As Robert’s alcoholism and brutality escalates, Amy becomes convinced that she has two choices: abandon Robert and try to rebuild the hard-won independence she’d gained before she met him, or make the ultimate commitment and hope that marriage and family is truly the cure for his alcoholism. Before Amy can make a decision, a new option opens in the form of a long, passionate kiss from Cal.

Not Her Mother’s Fate is a 90,000 word women’s fiction about testing the limits of friendship, love, and loyalty.


Sincerely,

Donna Hole

10 comments:

Gina said...

Wow!!! Well done!!!
All is so clear now, and you leave just enough of a cliffhanger.

Just two little grammar things:
´alcoholism and brutality escalate´, not ´escalates´, and
´marriage and family are truly the cure´, not ´is´.

Go Donna!

L. T. Host said...

Donna, you nailed it with this one! I didn't trip up once and I love that you brought the romance back in from Cal.

Best of luck-- when are you going to start sending it out????

MattDel said...

*applause*

Yes! This is the kind of thing I'm talking about.

Beautifully done, Donna. Beautifully done.

Natalie Bahm said...

Great query! I think you captured the tension and highlighted the major conflicts while making us care about Amy.
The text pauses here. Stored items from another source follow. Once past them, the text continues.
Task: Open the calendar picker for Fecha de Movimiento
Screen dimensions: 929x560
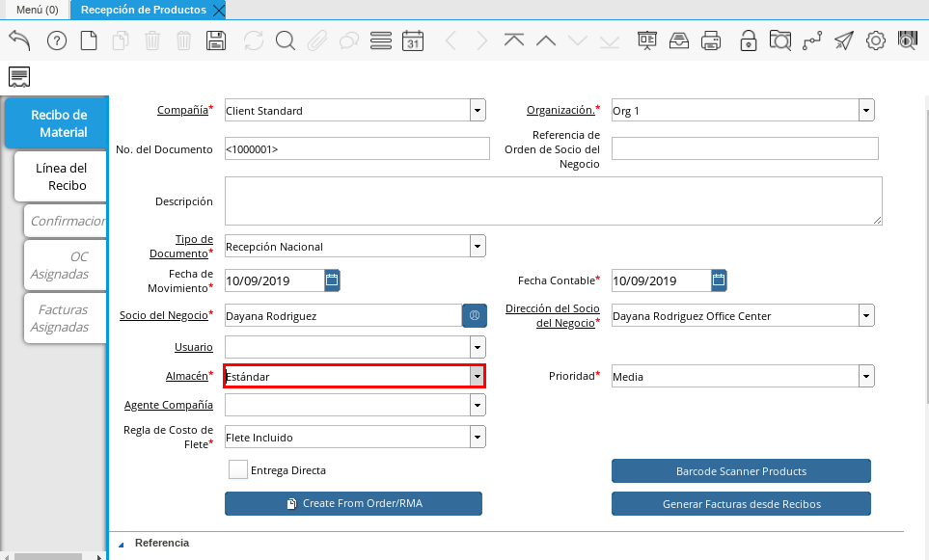Action: pos(332,280)
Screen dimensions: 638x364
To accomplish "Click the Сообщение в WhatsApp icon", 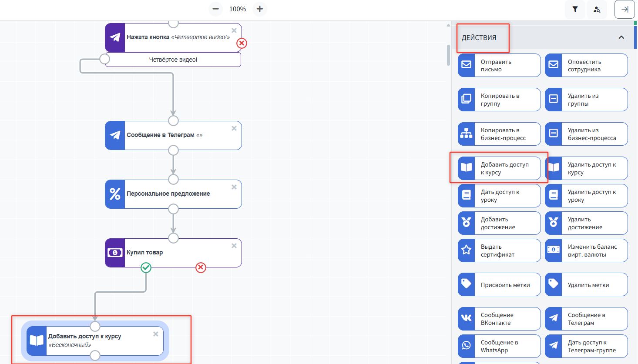I will (467, 346).
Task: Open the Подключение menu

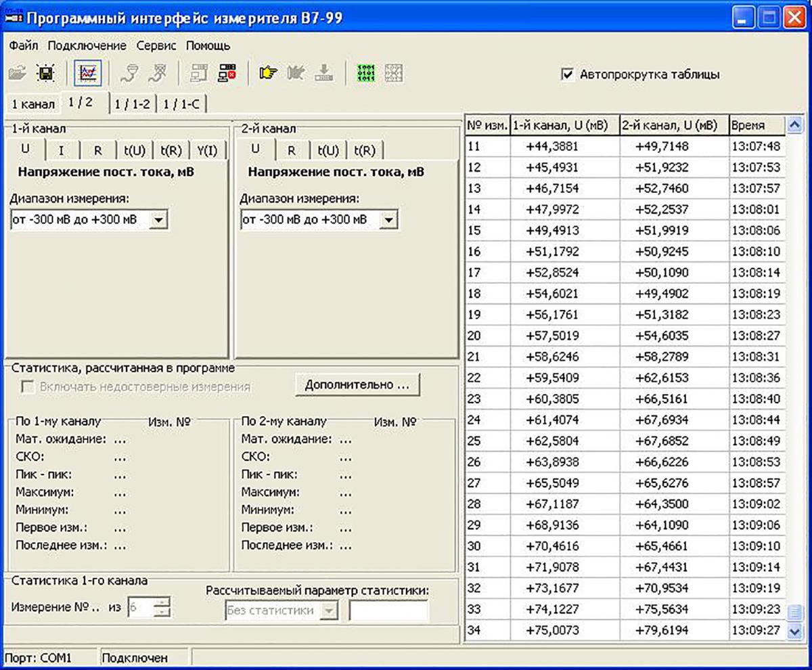Action: pos(87,46)
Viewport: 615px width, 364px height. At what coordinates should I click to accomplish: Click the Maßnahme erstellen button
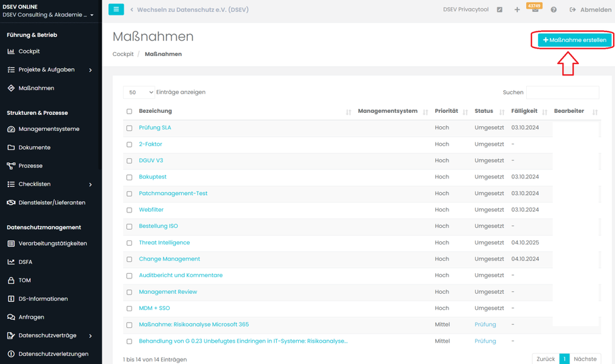(575, 40)
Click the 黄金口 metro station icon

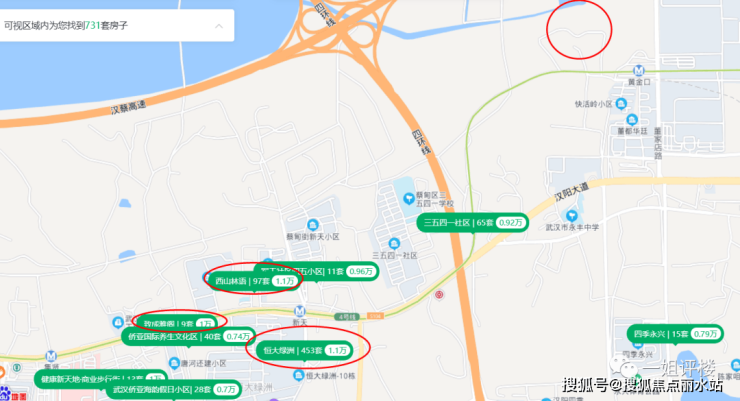[639, 71]
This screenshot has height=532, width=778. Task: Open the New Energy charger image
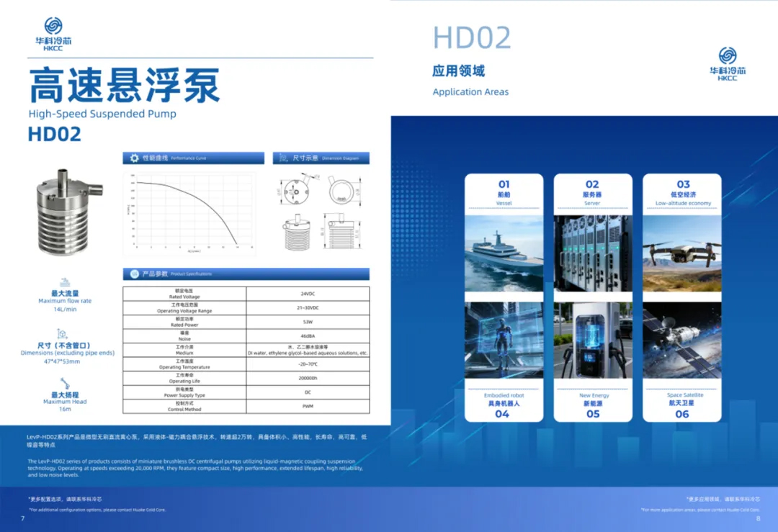[x=593, y=340]
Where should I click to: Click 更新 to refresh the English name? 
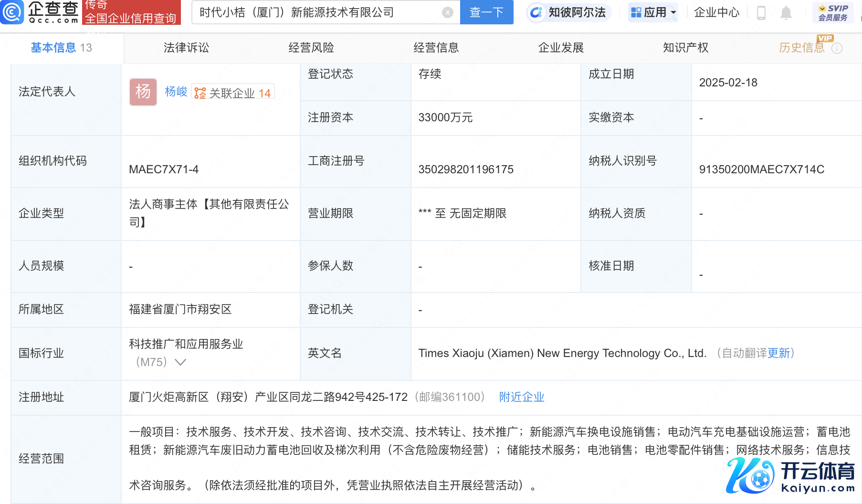(x=778, y=353)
I wasn't bored for a single second.

Dominique said...

Wow, well done. Lots of good information without overload, and a cliffhanger.

Tricia J. O'Brien said...

Really good rewrite. This one sings.

John said...

I hate to rain on the parade, because I agree with the other posters that this is a very strong query overall, but in the penultimate para, the way the two choices are described kinda screams "the right choice" and "the really, really wrong choice." Then there's a third choice in the form of Cal, but that actually seems to be a variation on "the right choice."

I think this would present a more believable dilemma if the option of sticking with the guy were couched in terms that offered a more or less realistic chance that he might straighten out. Something along the lines of - the assurance of Amy's love is the one thing that might let him find strength in himself.

For what it's worth. In any case, it sounds like you have a good story here. Best of luck!

Donna Hole said...

Thanks everyone! You guys rock big time. And by that I mean everyone who commented on all three posts.

John: I will give your comment serious consideration. I had some nerves about the phrasing myself.

LT: I'll be sending it out as soon as I can put together an agent list. I do tasks one at a time, and really didn't imaginge I'd get this far yet. On my own, I'd still be staring at the screen wondering when it would write itself.

Everyone has also given me enough feedback I think I'll be able to revise my synopsis, cut it down to readable size. First things first, on to actually querying.

.......dhole

Natalie and Rick Nuttall said...

Wow! I don't know what else to say! This query is going to land you an agent, I'm sure of it!

Happy hunting!

RCWriterGirl said...

Good luck Donna. I think this is a good rewrite. I hope you land an agent.